Science Review 2012 – Top 100 science stories: Nos 30-26


13 Dec 2012

Eamonn Sinnott, Intel Ireland's general manager

We continue our countdown of Ireland’s top science and innovation stories of 2012. It was the year Dublin became the European City of Science and major scientific breakthroughs occurred in every field.

During four days in July, international scientists, policy-makers and business leaders, as well as the general public, converged on the Euroscience Open Forum in Dublin, the highlight in a year full of science and innovation events, such as Science Week, Nanoweek, and Engineers Week.

Most notable during 2012, however, is the impact young people in Ireland have been making in innovation. James Whelton’s CoderDojo movement has gone international, student Paddy Mulcahy won the Irish leg of the 2012 James Dyson award, Mark Kelly and Eric Doyle, this year’s overall winners at the BT Young Scientist & Technology Exhibition, also scooped another top award at the EUCYS, and teenager Joanne O’Riordan, who has no limbs, gave a speech to global leaders at a United Nations conference for Girls in ICT Day on how technology has changed her life.

To celebrate a year that also included great research, discoveries and partnerships, Siliconrepublic.com has dedicated this month to the top 100 most popular science and innovation stories of 2012. Our countdown continues below.

Greenland's Petermann glacier

30 – Iceberg twice the size of Manhattan breaks away from Greenland glacier

An iceberg that’s reportedly twice the size of Manhattan, New York, has torn away from Greenland’s Petermann glacier. NASA’s Aqua satellite captured the event. Some scientists are claiming that recent global warming is to blame.
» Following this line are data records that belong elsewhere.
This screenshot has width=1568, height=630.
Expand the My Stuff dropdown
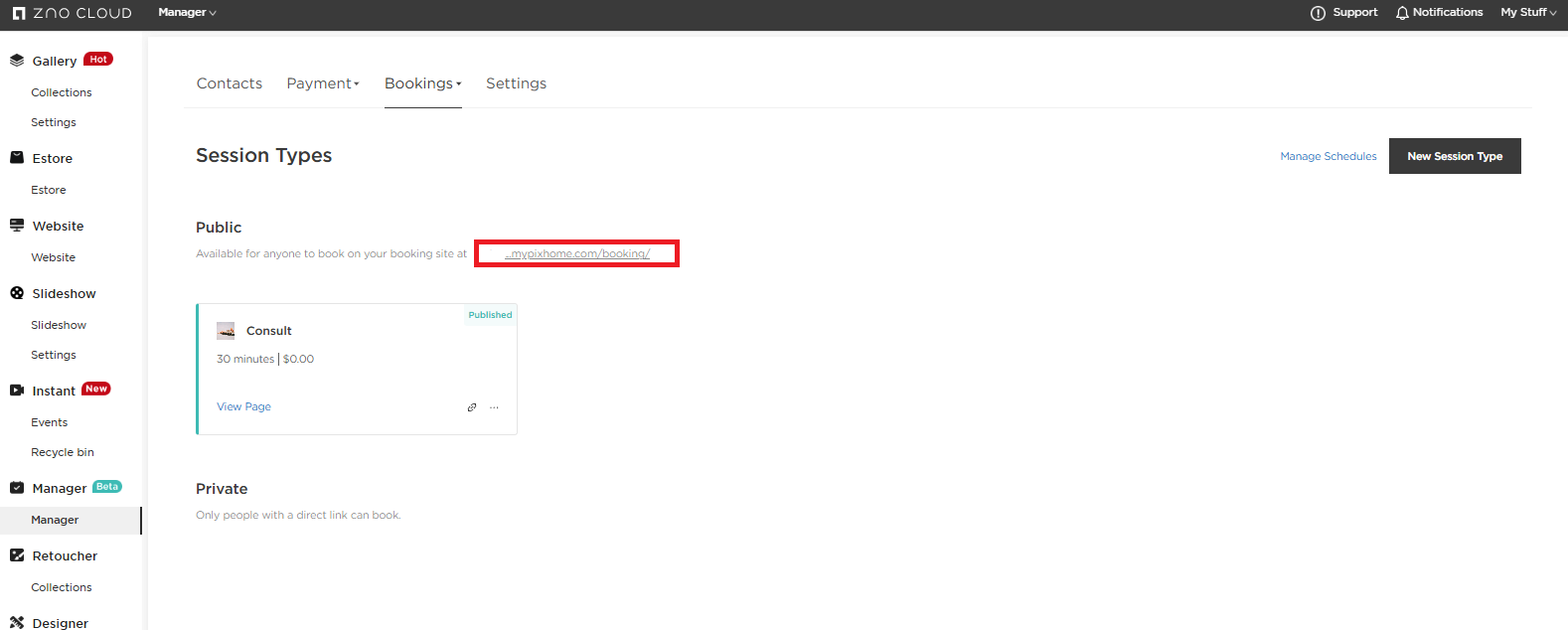point(1528,13)
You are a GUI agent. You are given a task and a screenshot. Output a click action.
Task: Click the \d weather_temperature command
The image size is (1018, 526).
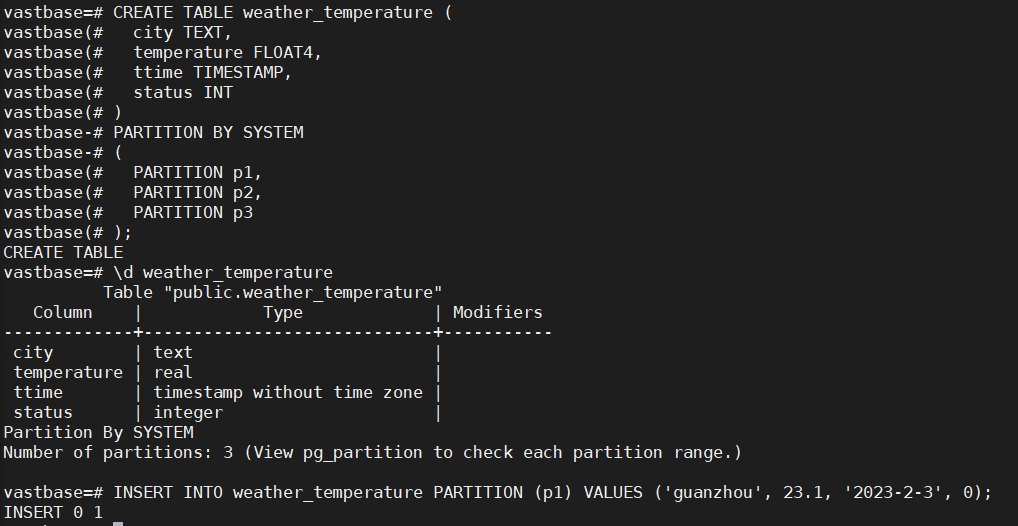pos(223,272)
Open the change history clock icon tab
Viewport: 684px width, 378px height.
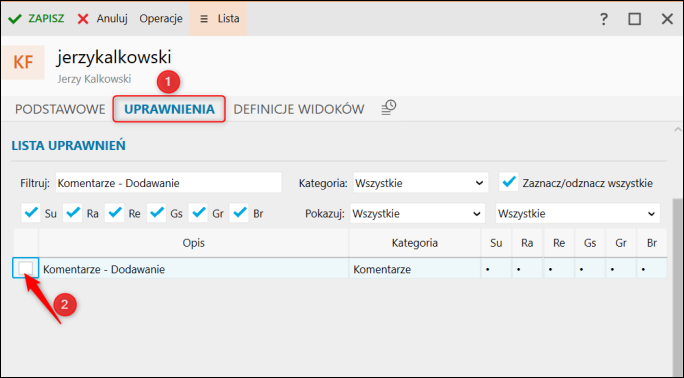[388, 108]
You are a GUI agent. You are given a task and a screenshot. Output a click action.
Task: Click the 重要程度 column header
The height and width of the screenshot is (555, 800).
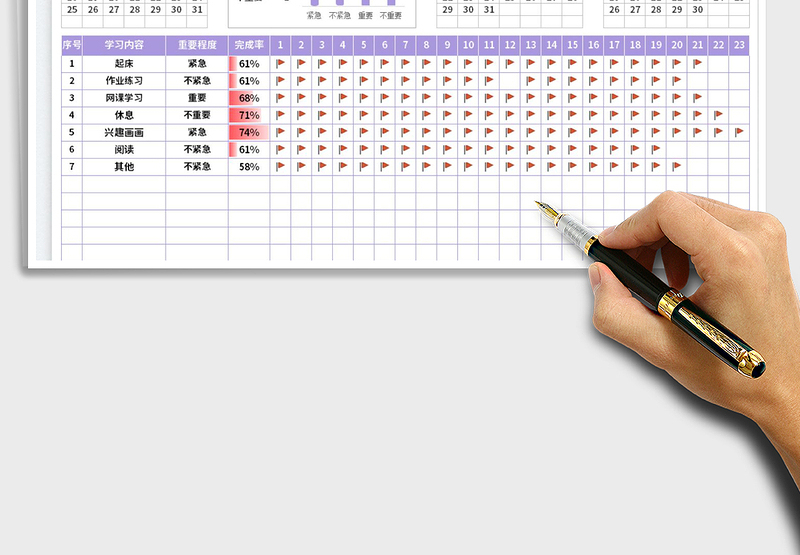coord(197,45)
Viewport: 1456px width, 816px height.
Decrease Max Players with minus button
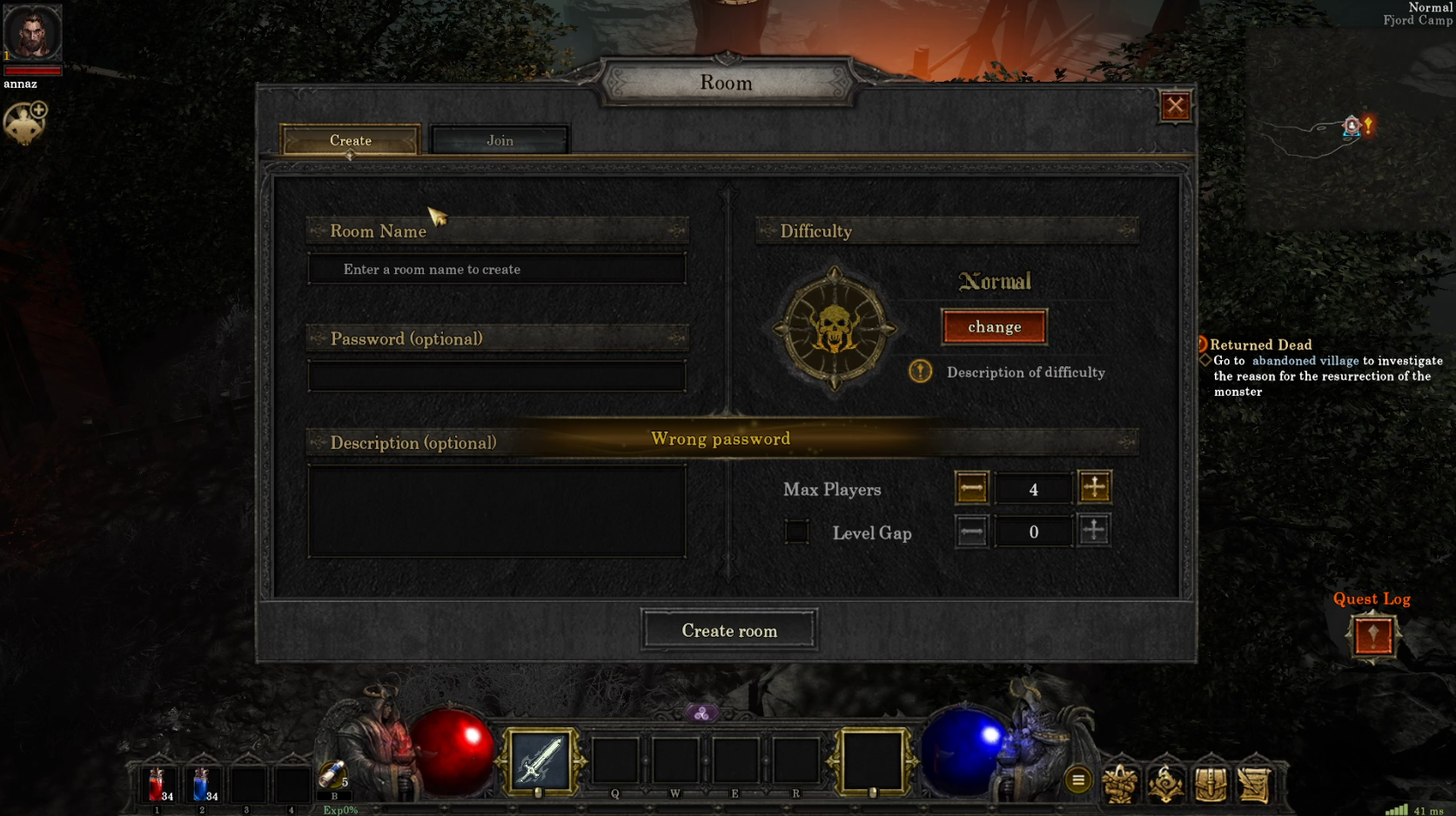[x=971, y=487]
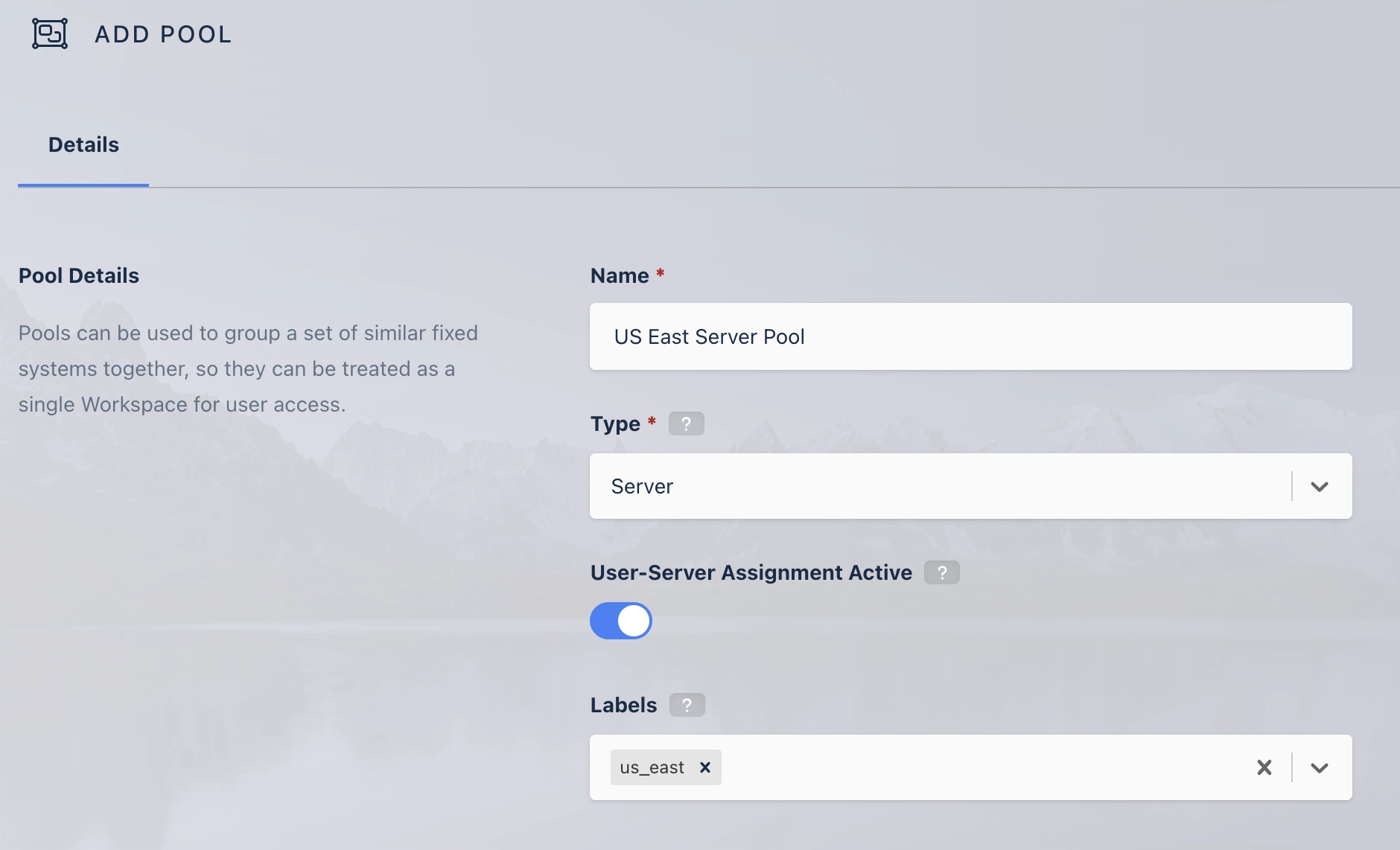This screenshot has height=850, width=1400.
Task: Open the Labels dropdown arrow
Action: click(x=1319, y=767)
A massive iceberg measuring 260 sq kilometres already broke off of the Petermann Glacier in 2010.

Petermann Glacier is in north-west Greenland to the east of Nares Strait. It connects the Greenland ice sheet to the Arctic Ocean.

Dr Hitesh Tewari and Desmond Ennis

29 – Scientists pioneer new encryption technology for Google Docs (video)

Researchers at Trinity College Dublin (TCD) have come up with a new encryption technology called CipherDocs to secure documents that are sent and stored in the cloud via Google Docs.

The researchers, who are based in the Department of Computer Science at TCD, have been given funding from Enterprise Ireland to commercialise the project.

TCD academic Dr Hitesh Tewari is working on the project, as is developer Desmond Ennis, PhD student Michael Clear and developer Karl Reid.

Map of Euro-Med earthquakes

28 – Cliffs of Moher seismometer picks up Mayo earthquake

A magnitude 4 earthquake off Ireland’s Co Mayo coastline on 6 June was picked up by the newly installed seisometer on Cliffs of Moher in Co Clare. The tremor was recorded at a depth of 3 kilometres, and it was the second significant earthquake to hit the west of Ireland in recent years, according to the Irish National Seismic Network.

The British Geological Society confirmed the earthquake had struck 60 kilometres off the Co Mayo coastline at 8.58am.

David Galloway, a seismologist with the British Geological Survey, said the earthquake had a magnitude of 4 but that there had been no reports of damage.

Full moon

27 – NASA spacecraft returns video from far side of moon

A camera aboard one of NASA’s twin lunar spacecrafts has beamed back its first unique view of the far side of the moon.

Gravity Recovery And Interior Laboratory (GRAIL) consists of two identical spacecrafts named Ebb and Flow, each of which has been equipped with a MoonKAM, or Moon Knowledge Acquired by Middle school students.

Students across the US will use lunar images from MoonKAM for their studies.

The images were taken as part of a test of Ebb‘s MoonKAM on 19 January, NASA said in a statement. The GRAIL project plans to test the MoonKAM aboard Flow at a later date.

Eamonn Sinnott, Intel Ireland's general manager

26 – Intel’s Leixlip plant chosen to produce its next-gen 14nm chips

Intel president Paul Ottelini has confirmed that Intel Ireland’s Leixlip, Co Kildare, plant is one of three global sites that has been chosen to produce its future 14-nanometer (nm) chips.

Ottelini revealed the company’s chip plans at Intel’s annual investor meeting in Santa Clara, California.

The other two sites that have been chosen to produce the 14nm chips are Intel’s Oregon and Arizona plants.